**Items from a dataset**

Start of Block

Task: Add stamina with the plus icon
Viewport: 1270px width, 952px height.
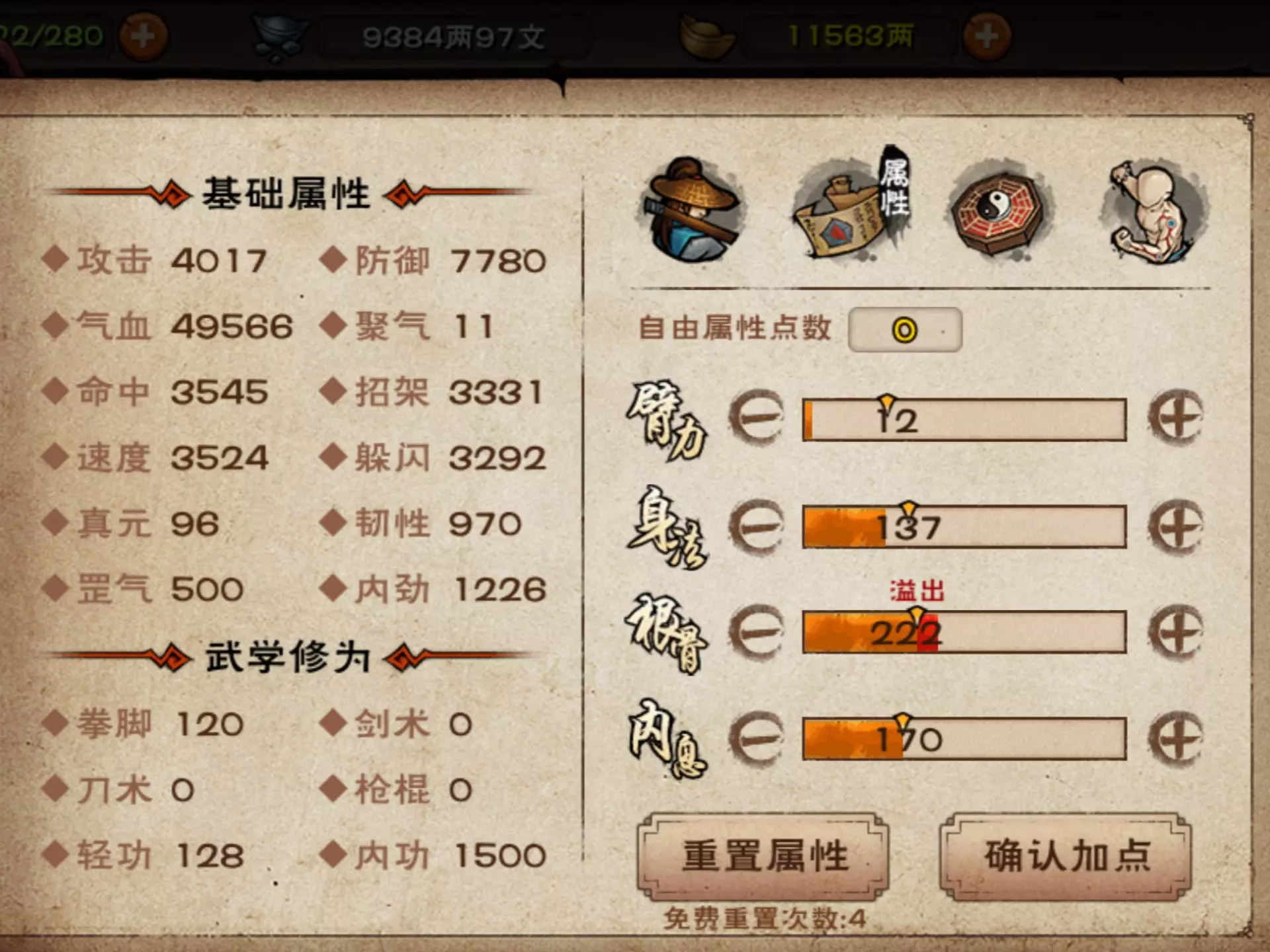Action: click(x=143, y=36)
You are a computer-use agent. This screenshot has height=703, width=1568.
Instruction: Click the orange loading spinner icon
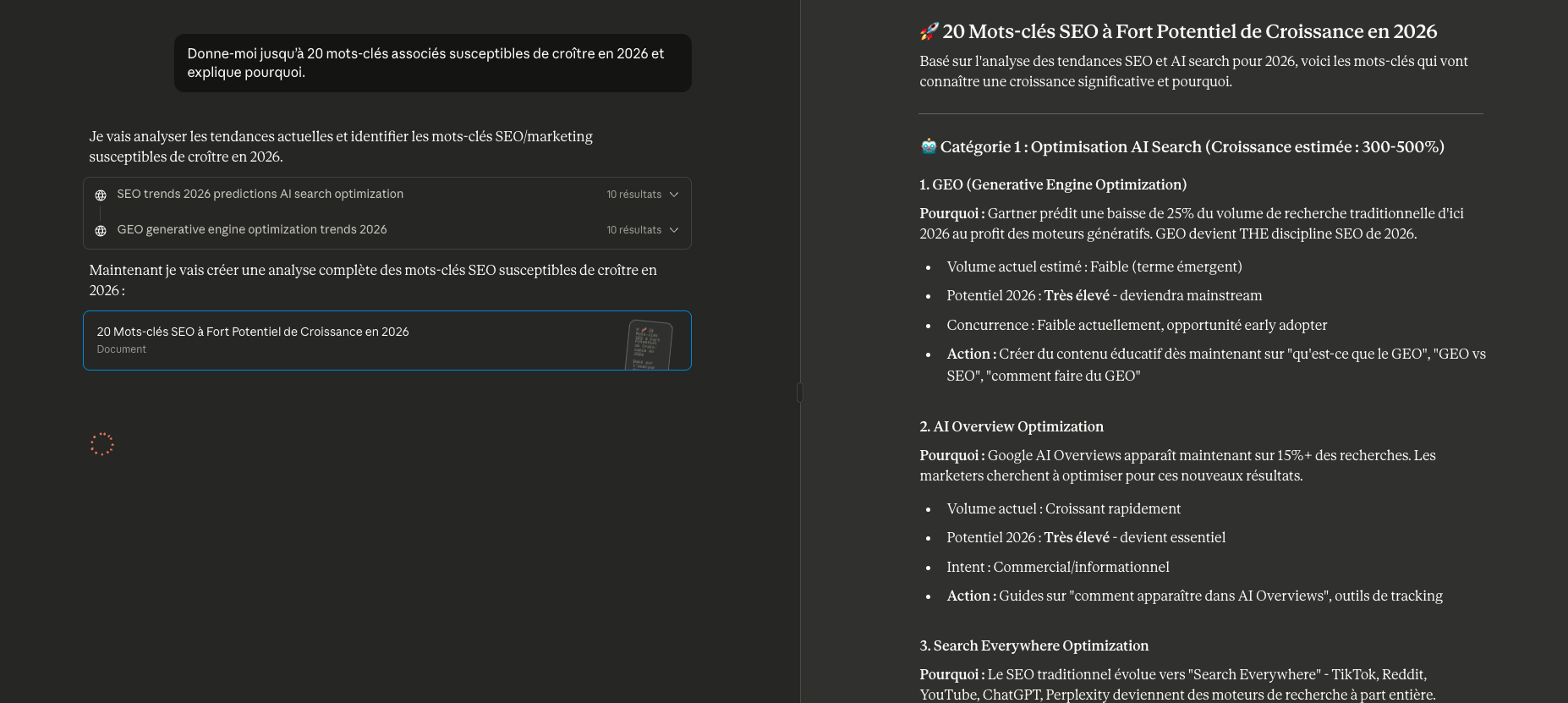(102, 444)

End of Block

**What you need to do**
Retype each line above exactly and leave out any picture.

**Result of this task**
Task: Add stamina with the plus icon
Viewport: 1270px width, 952px height.
Action: click(x=143, y=36)
You are a computer-use agent. This screenshot has height=703, width=1568.
Instruction: Click the orange loading spinner icon
(102, 444)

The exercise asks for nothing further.